(Dataset entries)
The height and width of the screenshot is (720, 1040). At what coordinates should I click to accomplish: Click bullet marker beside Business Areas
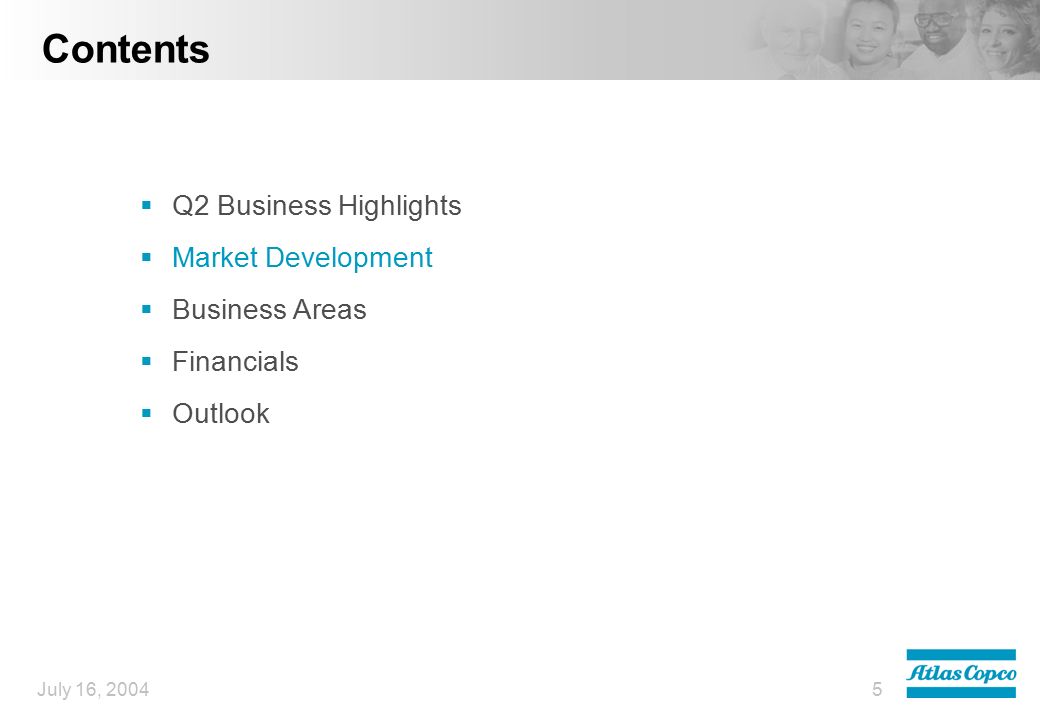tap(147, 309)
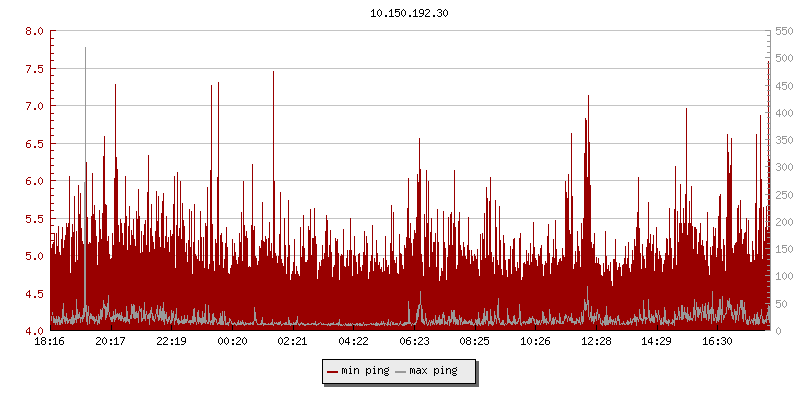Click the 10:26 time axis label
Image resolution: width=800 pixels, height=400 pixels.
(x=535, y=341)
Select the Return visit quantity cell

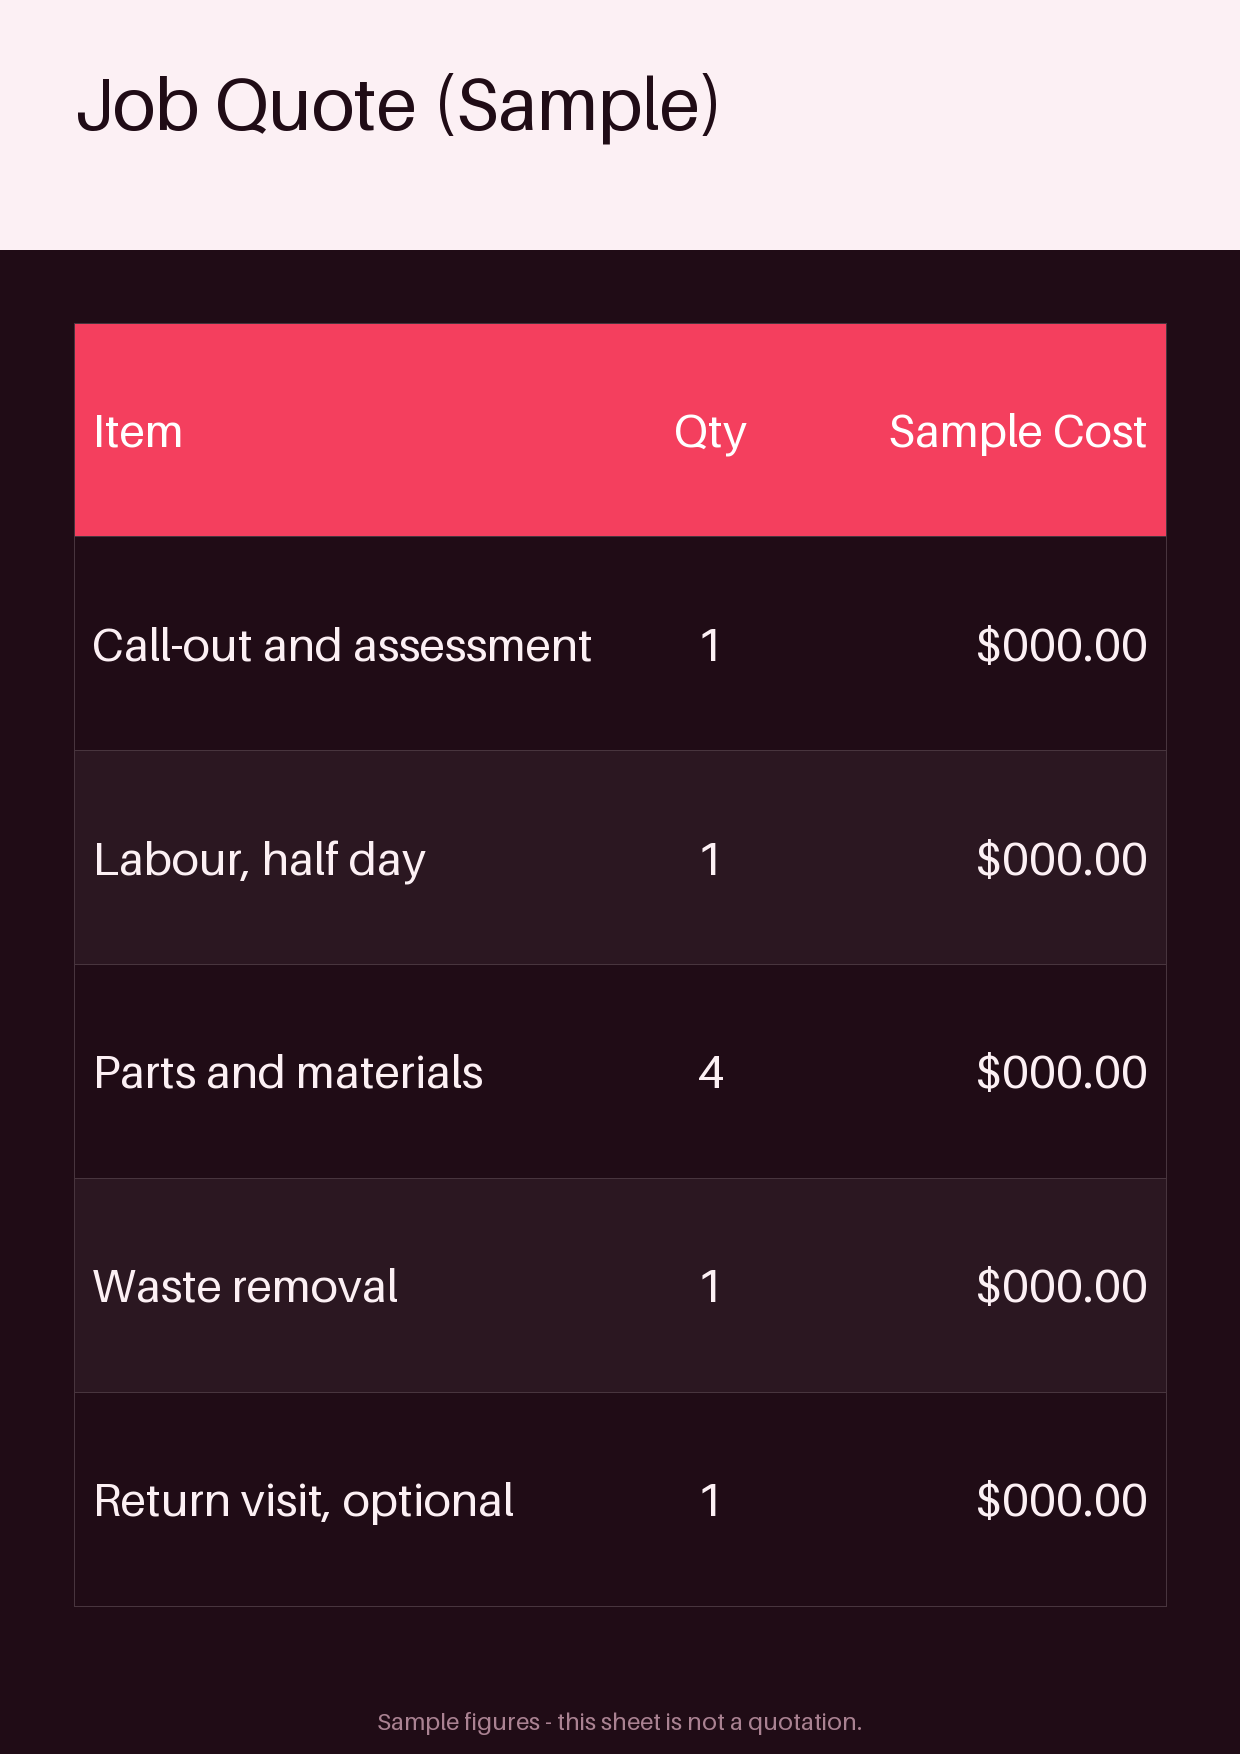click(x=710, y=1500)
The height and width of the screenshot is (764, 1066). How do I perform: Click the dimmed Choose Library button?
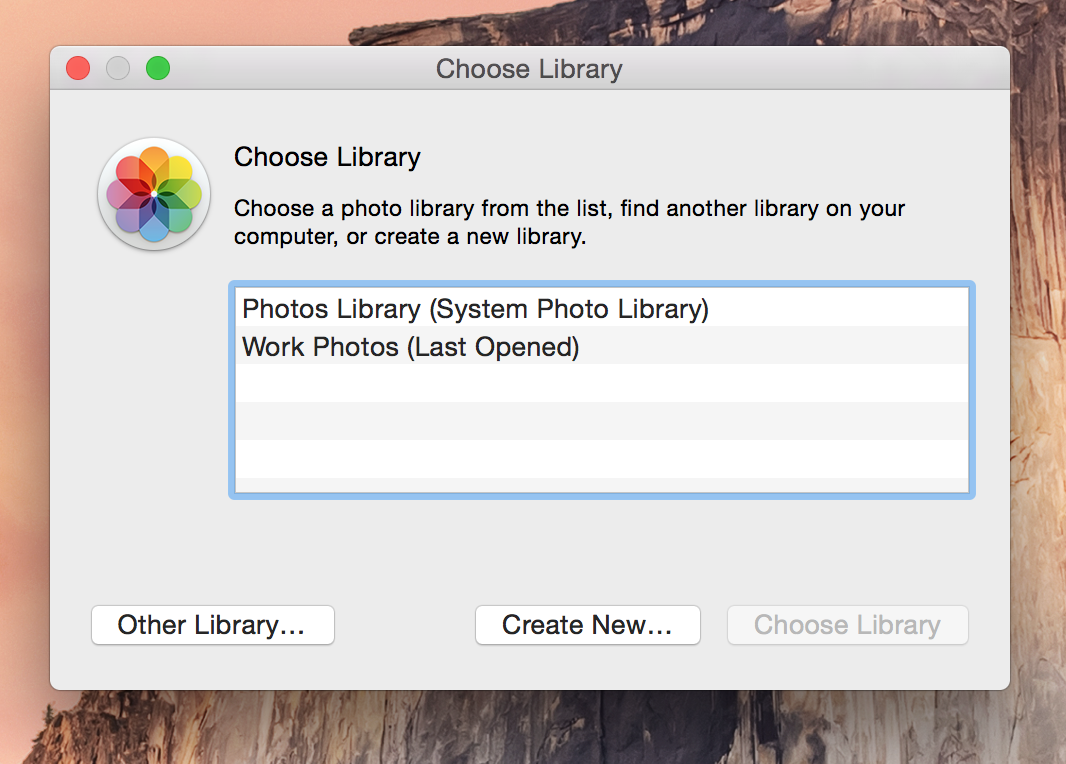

_TRY IT:_ Could you transcribe all of the data exactly and omit the pictures?

_ANSWER BOX:_
The height and width of the screenshot is (720, 1040). At what coordinates should I click to accomplish: Click bullet marker beside Business Areas
tap(147, 309)
Click the 10:26 time axis label
Image resolution: width=800 pixels, height=400 pixels.
(x=535, y=341)
Select the Return visit quantity cell

click(x=710, y=1500)
The height and width of the screenshot is (764, 1066). How do I perform: Click the dimmed Choose Library button?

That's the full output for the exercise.